— What is expected —
Write out exactly the lines from the one holding "You are a GUI" to the last line of the entries, both ends included and nothing else, without the pictures.

— Records for processing —
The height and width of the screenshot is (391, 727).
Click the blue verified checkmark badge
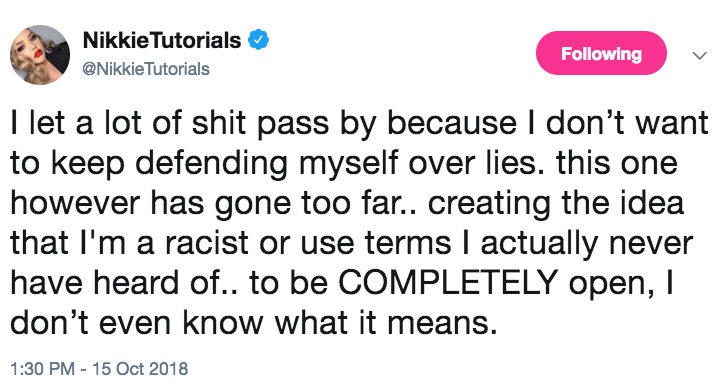pos(259,40)

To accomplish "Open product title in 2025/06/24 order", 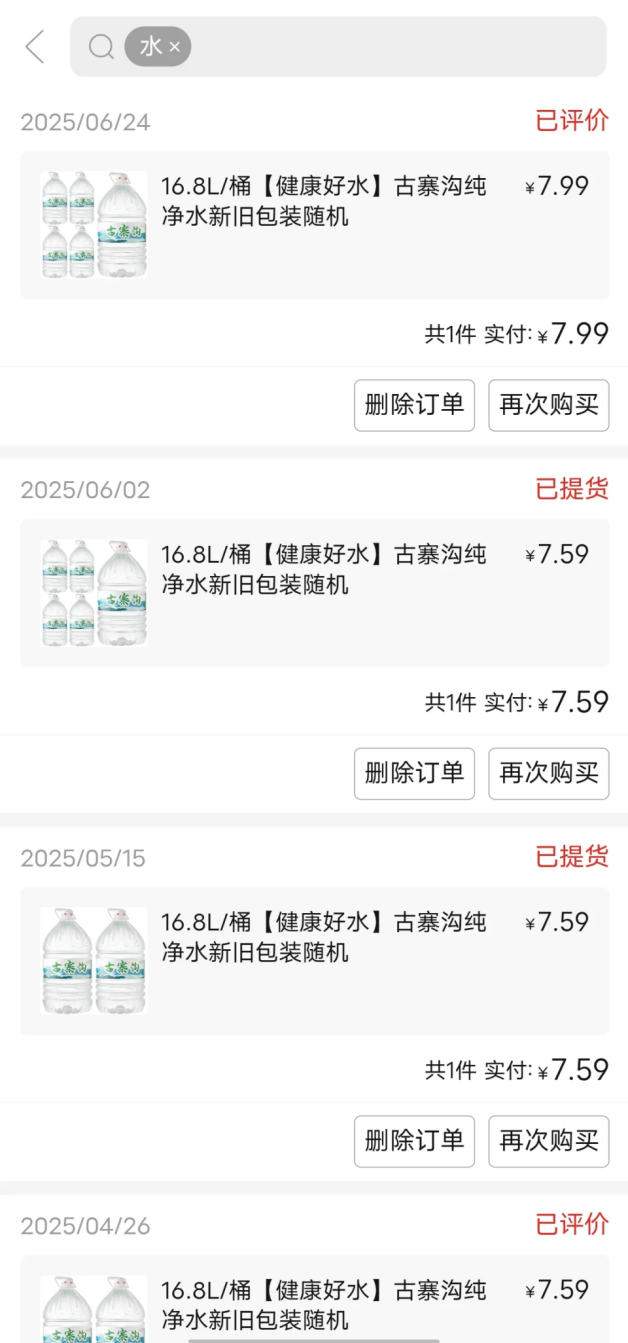I will [324, 201].
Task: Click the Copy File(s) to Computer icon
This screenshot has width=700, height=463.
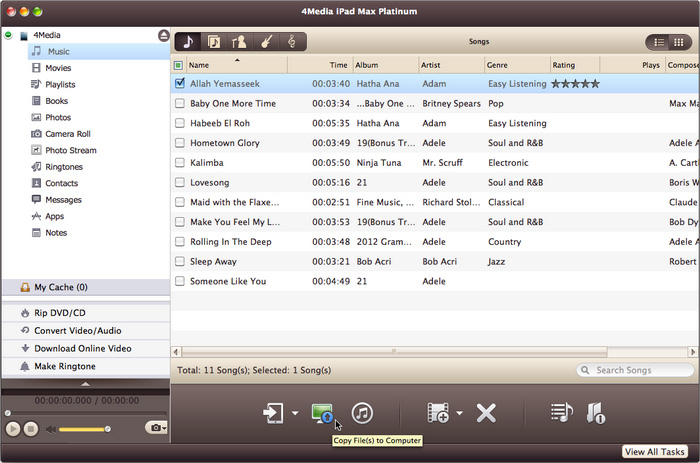Action: pyautogui.click(x=322, y=412)
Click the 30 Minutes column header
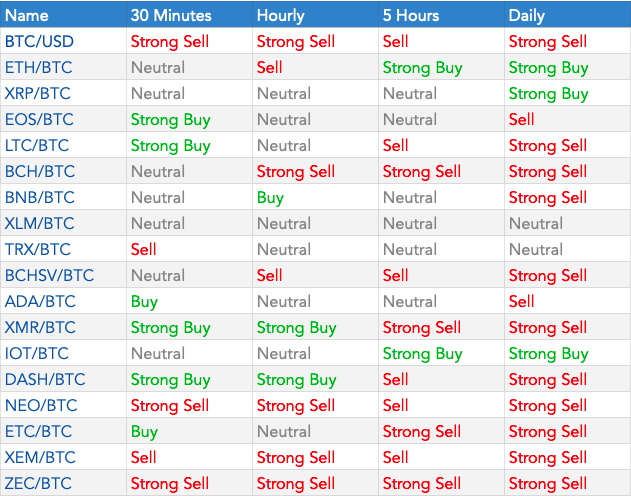This screenshot has height=496, width=631. (171, 15)
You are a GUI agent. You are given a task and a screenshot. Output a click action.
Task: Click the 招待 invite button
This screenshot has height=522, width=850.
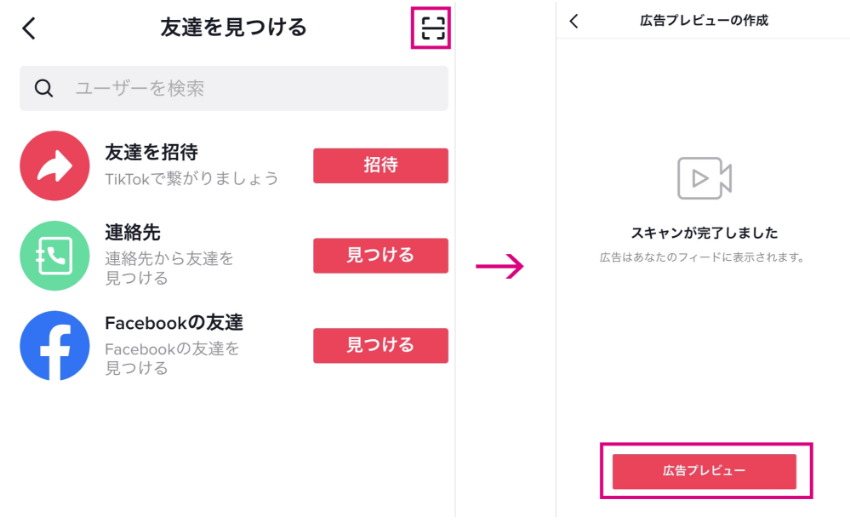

— Answer below —
You are a GUI agent. You are given a task and a screenshot. Output a click action.
Task: Click the 招待 invite button
This screenshot has height=522, width=850.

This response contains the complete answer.